Dr. Arden Post
Arden Post is a professor of education, emerita, retiring from the Calvin College Education Department in May 2007. During her 21 years at Calvin, Arden taught educational psychology, undergraduate and graduate literacy courses, and introduction to exceptional children.
As a 1965 Calvin graduate, Arden majored in French and psychology and minored in Spanish, obtaining a secondary education degree. She then obtained a M.Ed., reading specialist degree, from Arcadia University in PA, a learning disabilities add-on masters certification from Georgia State University, and a doctorate in literacy and special education from the University of Cincinnati.
She currently spends her time between Holland, MI, and Bradenton, FL with her husband, Jack. Arden is a mentor with the Migrant Mentoring Program of the Diversity Alliance of Western Michigan. She became friends with a Mexican migrant family and sees their children weekly for tutoring and fun activities. She notes that one of their favorite activities is to go to Dutch Village, a Holland amusement park, where they enjoy the rides and experience Dutch culture. Arden works with them in reading and writing in English while they help her improve her Spanish. Again related to literacy, Arden serves the Holland Rescue Mission Riley Street Thrift Store as the manager of their book section. While wintering in Florida, she led a senior ladies’ Bible study. Both Jack and Arden see serving the elderly as one of their ministries. They have several elderly friends in both locations whom they serve with transportation, meals, and visits through Harderwyk Christian Reformed and Bradenton Christian Reformed Churches.
Arden and Jack visit their three children and grandchildren in Nashville, TN; Boston, MA; and Grand Rapids, MI. With some of the children Arden serves as literacy tutor. She just completed assisting a grandson in defining 128 history terms. Having dyslexia makes it difficult for him to coordinate the task of finding information and organizing what to write down or type. So Arden became the “scribe”. With others she assists with oral reading fluency, phonics, comprehension, writing essays and stories, and locating books of interest to read.
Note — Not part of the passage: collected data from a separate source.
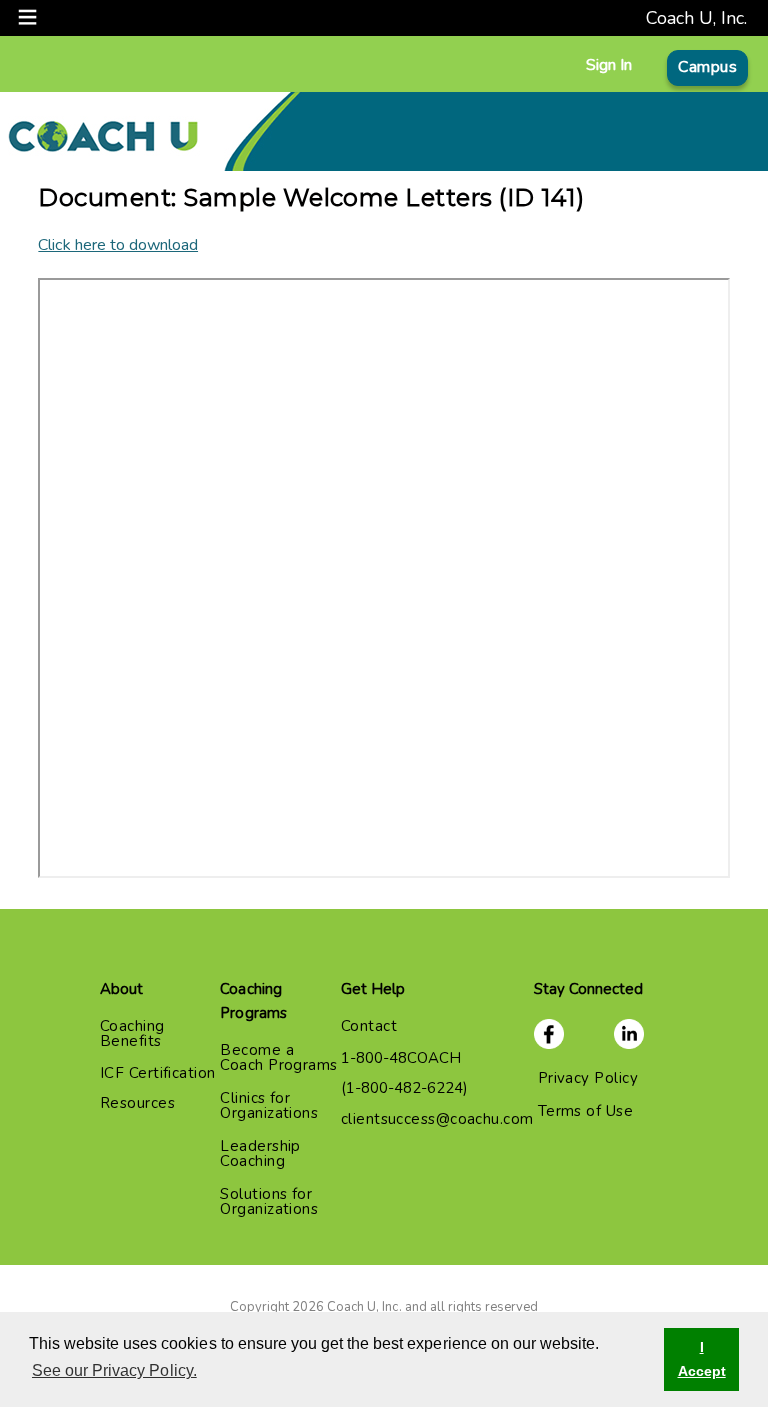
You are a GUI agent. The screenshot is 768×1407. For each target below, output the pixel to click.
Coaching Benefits (132, 1033)
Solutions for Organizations (269, 1201)
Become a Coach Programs (278, 1057)
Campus (707, 67)
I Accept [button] (702, 1359)
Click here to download (118, 245)
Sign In (609, 65)
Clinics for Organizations (269, 1105)
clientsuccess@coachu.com (437, 1119)
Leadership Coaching (260, 1153)
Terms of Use (585, 1111)
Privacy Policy (588, 1078)
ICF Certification (158, 1073)
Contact (369, 1026)
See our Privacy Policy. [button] (114, 1370)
During her tenure at Calvin, Arden was involved in the Young Authors’ Festival, a program where local schools bring children to hear an author or illustrator and to share books they’ve written. She coordinated a Teachers as Readers group in which local teachers came together to share children’s books and teaching ideas. Arden also established ALEx, her nickname for the Alexander Literacy Experience. ALEx, she says, “is probably the most valuable thing I did in my 21 years at Calvin. I see it as more important than writing the book, Celebrating Children’s Choices: 25 Years of Children’s Favorite Books, for the International Reading Association, or compiling the articles I wrote for Christian Home and School parent magazine into God’s Pencils, published by the Calvin Alumni Association. While there is much emphasis on “professorial” publishing as well as talk about social justice in the college, I strived to have my classes use our knowledge of reading and writing to interact with an urban population. We interacted with an urban population in an instructional milieu that benefitted us and the children we served.”
ALEx was conceived in early 2000 as a collaborative effort between Calvin and an urban, public elementary school to bridge the “digital divide” of technology between urban and suburban children.” Post, a literacy specialist, was asked to parent the program. In the fall of that year she and her language arts students began going, every Wednesday to Alexander Elementary School. Calvin students were paired with third or fourth graders. Teaching a technology-based curriculum, Calvin students learned about literacy teaching and about teaching in an urban environment. According to Post, the Calvin students developed a love for the children, an appreciation for the Alexander teachers, and recognition of the struggles of families living in poverty.
As the program progressed, Arden began to write her own curricula using books that spoke to the needs and interests of urban children. She created a Friday Writing Lab, and most of her Calvin students volunteered to come to the school on Fridays as well. She also began to bring Alexander students to Calvin —to swim, to eat ice cream and to. She said, “I know the children from Alexander are more receptive to thinking about college; most want to come to Calvin!”
“Our goal was to have the children love reading and writing and to recognize the possibilities of education. They in turn have taught us how to teach, how to love unconditionally, and how to make literacy learning enticing to children.” The important thing, she says, is to recognize the impact literacy can have in people’s lives and to know that we, given the privilege of supportive families who encouraged our education, can impact children who may not have that privilege. Post also tried to bridge the urban/suburban gap by establishing a pen pal program with Moline Christian School with the help of a former Calvin student there.
It is evident that love for urban youth and love of literacy teaching remain with her in retirement as she devotes her time to family, church, and community.